Using the Carpesium abrotanoides L. plant for mosquito larvae control can effectively reduce the Aedes albopictus mosquito population and provide a foundation for designing plant-derived insecticides.

Abstract

As a vital vector of dengue fever, yellow fever, and other mosquito-borne diseases, Aedes albopictus (Diptera: Culicidae) can be broadly distributed worldwide and cause a severe threat to public health. To date, considering the fast-emerging insecticide resistance in the mosquito, the development of new botanical insecticides to control and reduce Ae. albopictus is urgent and crucial. Therefore, to investigate the decoction effect of the plant C. abrotanoides L. on mosquito larvae killing, we detected the mortality of larvae after treatment with different concentrations (60 mg/mL, 120 mg/mL, and 180 mg/mL) of decoction within a series of time points (12 h, 24 h, 36 h, and 48 h). We found that 24 h with 180 mg/mL C. abrotanoides L. decoction treatment killed 92.35% of mosquitoes relative to the control treatment. Meanwhile, 36 h with 120 mg/mL could also kill more than 90% of mosquitoes. Furthermore, Carassius auratus populations were exposed to 120 mg/mL C. abrotanoides L. decoction for 36 h and were not dead. The mortality evaluation indicated that this concentration is not a harmful level of ecological environmental pollution. This study provides a possible plant candidate that could be used for designing plant-derived insecticides. Additionally, these methods can be altered and applied to other mosquito species.

Introduction

Aedes albopictus, also known as "Asian tiger mosquito", can spread a variety of diseases, such as dengue fever, chikungunya fever, and Zika virus disease, by sucking human and animal blood1. Due to the wide distribution of Ae. albopictus, the epidemic situation of mosquito-borne diseases such as dengue fever has become increasingly serious in recent years, posing a severe threat to the life and health of people worldwide2. At present, for most mosquito-borne diseases, there is no effective vaccine or specific therapeutic drug. Killing mosquitoes with chemical insecticides is still the main means of controlling mosquito-borne diseases3. The chemical control method using chemical insecticides can kill mosquitoes quickly and efficiently and has become the main means of mosquito vector control4. However, the long-term and large-scale use of insecticides has led to a decline in the sensitivity of Ae. albopictus to insecticides and insecticide resistance, which has become the greatest obstacle to controlling mosquito-borne diseases. Therefore, it is of great practical significance to develop a new type of mosquito insecticide with high efficiency, safety, and environmental protection.

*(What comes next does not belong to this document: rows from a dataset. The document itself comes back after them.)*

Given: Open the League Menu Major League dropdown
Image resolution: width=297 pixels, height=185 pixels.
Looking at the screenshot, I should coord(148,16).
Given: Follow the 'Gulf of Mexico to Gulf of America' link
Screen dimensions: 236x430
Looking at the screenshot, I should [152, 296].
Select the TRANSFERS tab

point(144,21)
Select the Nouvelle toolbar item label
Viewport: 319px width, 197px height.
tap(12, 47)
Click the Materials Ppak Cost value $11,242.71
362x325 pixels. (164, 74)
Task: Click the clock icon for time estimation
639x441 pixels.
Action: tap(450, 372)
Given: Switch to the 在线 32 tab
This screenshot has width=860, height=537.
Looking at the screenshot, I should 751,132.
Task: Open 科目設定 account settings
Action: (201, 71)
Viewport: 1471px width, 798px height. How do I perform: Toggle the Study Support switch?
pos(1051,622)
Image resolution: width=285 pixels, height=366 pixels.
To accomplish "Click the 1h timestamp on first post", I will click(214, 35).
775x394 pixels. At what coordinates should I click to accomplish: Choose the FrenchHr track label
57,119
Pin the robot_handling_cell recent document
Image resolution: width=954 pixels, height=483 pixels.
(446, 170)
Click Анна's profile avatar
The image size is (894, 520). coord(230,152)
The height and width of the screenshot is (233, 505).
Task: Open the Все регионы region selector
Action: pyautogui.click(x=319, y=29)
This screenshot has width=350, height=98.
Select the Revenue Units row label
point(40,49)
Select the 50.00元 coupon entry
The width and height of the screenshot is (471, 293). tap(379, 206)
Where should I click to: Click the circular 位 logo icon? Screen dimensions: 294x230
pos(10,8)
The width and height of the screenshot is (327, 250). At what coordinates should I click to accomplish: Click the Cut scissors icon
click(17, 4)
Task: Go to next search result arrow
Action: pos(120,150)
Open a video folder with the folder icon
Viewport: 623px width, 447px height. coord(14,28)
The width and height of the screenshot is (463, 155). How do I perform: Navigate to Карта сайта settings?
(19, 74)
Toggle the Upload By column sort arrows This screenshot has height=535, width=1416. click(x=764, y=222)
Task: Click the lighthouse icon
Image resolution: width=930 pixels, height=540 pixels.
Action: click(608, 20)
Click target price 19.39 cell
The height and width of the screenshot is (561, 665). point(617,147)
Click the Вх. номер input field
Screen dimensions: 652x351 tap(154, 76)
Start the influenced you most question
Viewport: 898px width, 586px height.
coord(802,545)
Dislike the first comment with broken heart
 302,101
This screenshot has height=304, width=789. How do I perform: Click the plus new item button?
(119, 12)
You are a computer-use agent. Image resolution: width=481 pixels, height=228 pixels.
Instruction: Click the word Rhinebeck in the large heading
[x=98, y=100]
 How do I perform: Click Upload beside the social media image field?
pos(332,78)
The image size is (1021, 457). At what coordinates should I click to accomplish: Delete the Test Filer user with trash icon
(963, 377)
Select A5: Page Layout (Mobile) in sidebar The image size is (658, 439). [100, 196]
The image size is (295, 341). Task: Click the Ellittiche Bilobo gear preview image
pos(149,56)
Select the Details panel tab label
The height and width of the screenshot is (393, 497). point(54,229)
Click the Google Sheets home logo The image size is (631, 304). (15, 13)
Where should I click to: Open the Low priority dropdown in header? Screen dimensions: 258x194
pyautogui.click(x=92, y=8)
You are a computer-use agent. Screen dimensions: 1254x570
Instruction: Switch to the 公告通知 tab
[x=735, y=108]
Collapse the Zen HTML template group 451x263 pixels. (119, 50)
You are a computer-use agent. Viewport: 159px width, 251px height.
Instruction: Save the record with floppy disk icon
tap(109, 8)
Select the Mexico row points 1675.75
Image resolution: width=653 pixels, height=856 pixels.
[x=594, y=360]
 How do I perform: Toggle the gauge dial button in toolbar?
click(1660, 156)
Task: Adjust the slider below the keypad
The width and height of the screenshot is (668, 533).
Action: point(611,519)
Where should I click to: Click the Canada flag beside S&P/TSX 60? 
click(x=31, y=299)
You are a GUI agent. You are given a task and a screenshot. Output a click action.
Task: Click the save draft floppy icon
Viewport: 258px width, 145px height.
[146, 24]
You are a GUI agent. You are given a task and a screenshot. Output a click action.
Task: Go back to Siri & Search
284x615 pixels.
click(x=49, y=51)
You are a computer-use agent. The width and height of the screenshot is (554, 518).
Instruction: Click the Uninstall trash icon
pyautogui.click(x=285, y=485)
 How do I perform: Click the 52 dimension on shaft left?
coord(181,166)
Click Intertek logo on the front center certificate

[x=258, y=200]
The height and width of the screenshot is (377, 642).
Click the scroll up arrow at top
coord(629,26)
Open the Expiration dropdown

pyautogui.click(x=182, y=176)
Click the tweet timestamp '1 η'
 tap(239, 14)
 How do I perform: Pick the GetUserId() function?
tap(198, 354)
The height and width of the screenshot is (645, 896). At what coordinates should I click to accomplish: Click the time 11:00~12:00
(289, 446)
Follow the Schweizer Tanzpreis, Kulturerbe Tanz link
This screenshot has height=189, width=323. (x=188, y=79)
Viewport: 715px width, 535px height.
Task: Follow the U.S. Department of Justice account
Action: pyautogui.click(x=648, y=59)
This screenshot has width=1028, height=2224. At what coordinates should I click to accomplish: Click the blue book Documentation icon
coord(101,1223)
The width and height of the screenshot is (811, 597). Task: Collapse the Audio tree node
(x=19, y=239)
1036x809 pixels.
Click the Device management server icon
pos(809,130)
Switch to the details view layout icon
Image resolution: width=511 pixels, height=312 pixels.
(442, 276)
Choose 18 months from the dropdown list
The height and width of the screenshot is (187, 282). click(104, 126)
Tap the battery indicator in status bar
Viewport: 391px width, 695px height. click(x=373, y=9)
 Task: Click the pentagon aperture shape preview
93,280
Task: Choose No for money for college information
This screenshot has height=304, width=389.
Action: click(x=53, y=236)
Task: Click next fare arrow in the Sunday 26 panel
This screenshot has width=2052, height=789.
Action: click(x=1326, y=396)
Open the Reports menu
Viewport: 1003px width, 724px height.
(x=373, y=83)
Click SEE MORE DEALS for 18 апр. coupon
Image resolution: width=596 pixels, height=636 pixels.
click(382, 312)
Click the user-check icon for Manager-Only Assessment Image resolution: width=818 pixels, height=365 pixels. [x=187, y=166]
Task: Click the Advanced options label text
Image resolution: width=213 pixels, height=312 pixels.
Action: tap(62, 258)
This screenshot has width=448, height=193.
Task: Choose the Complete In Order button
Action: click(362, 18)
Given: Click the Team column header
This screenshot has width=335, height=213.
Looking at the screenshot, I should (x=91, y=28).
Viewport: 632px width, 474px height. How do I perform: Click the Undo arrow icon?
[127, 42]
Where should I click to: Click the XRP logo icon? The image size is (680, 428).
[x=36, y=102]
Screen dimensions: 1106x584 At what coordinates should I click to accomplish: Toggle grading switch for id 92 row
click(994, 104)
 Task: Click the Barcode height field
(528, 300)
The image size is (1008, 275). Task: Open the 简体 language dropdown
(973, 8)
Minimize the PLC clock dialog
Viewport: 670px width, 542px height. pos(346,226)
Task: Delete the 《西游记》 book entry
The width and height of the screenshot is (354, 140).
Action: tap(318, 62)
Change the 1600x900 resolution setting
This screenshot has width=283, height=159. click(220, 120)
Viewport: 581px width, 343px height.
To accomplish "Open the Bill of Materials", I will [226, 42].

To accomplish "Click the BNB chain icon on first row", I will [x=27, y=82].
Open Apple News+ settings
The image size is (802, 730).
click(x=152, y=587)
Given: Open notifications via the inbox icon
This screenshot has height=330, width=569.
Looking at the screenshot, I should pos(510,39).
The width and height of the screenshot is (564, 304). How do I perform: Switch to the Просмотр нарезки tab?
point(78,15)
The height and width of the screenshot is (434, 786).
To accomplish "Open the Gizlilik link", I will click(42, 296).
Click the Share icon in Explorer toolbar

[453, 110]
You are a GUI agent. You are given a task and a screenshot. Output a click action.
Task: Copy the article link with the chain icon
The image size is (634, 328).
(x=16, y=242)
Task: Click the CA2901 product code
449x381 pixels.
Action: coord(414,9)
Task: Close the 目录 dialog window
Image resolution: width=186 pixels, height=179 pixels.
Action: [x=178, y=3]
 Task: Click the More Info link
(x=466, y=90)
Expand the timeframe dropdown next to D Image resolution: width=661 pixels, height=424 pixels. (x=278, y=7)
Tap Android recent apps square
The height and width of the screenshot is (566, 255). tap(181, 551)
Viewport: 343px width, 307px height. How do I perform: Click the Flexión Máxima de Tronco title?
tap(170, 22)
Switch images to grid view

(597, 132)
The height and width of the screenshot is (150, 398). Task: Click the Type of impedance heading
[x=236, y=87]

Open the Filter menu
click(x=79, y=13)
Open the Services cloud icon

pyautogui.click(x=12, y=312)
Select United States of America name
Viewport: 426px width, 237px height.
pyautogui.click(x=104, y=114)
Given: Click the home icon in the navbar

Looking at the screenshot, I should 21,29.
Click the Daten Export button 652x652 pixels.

In nature, plants are the primary producers. Insects and many animals eat plants. When plants suffer from various "natural and man-made disasters", they produce secondary metabolites to survive. These substances often have the ability to resist other organisms' feeding, disease, and insect resistance. They not only have effects on a variety of pests but also have a low risk of environmental toxicity5. Carpesium abrotanoides L. is a perennial herb of the Carpesium abrotanoides genus of Compositae, also known as "toad blue", "deer living grass", "wild tobacco", etc. It is widely distributed in China and East Asia. Its stems and leaves can be used as insecticides in these areas to treat abrasions and fever6. Its fruit is locally known as "Bei-He-Shi" in China and is used to treat tapeworm and Ascaris lumbricoides in folk medicine7,8. It has been reported that the plant is rich in monoterpenes, sesquiterpenes, phenols, and other characteristic components and has effective pharmacological effects, such as anti-inflammatory, anti-fungal, anti-parasitic, antitumor, and antiviral effects7. Recent studies have found that it has an antifeedant effect on Spodoptera exigua9, contact toxicity to Sitophilus zeamais10, killing ability for cysticercus cellulosae of Taenia asiatica8, antifeedant activity, and contact toxicity to armyworm and Plutella xylostella11. Preliminary progress has been made in studying the toxic effects of C. abrotanoides L. on some parasites, agricultural pests, and sanitary pests, which can be used to control the larvae of Aedes albopictus.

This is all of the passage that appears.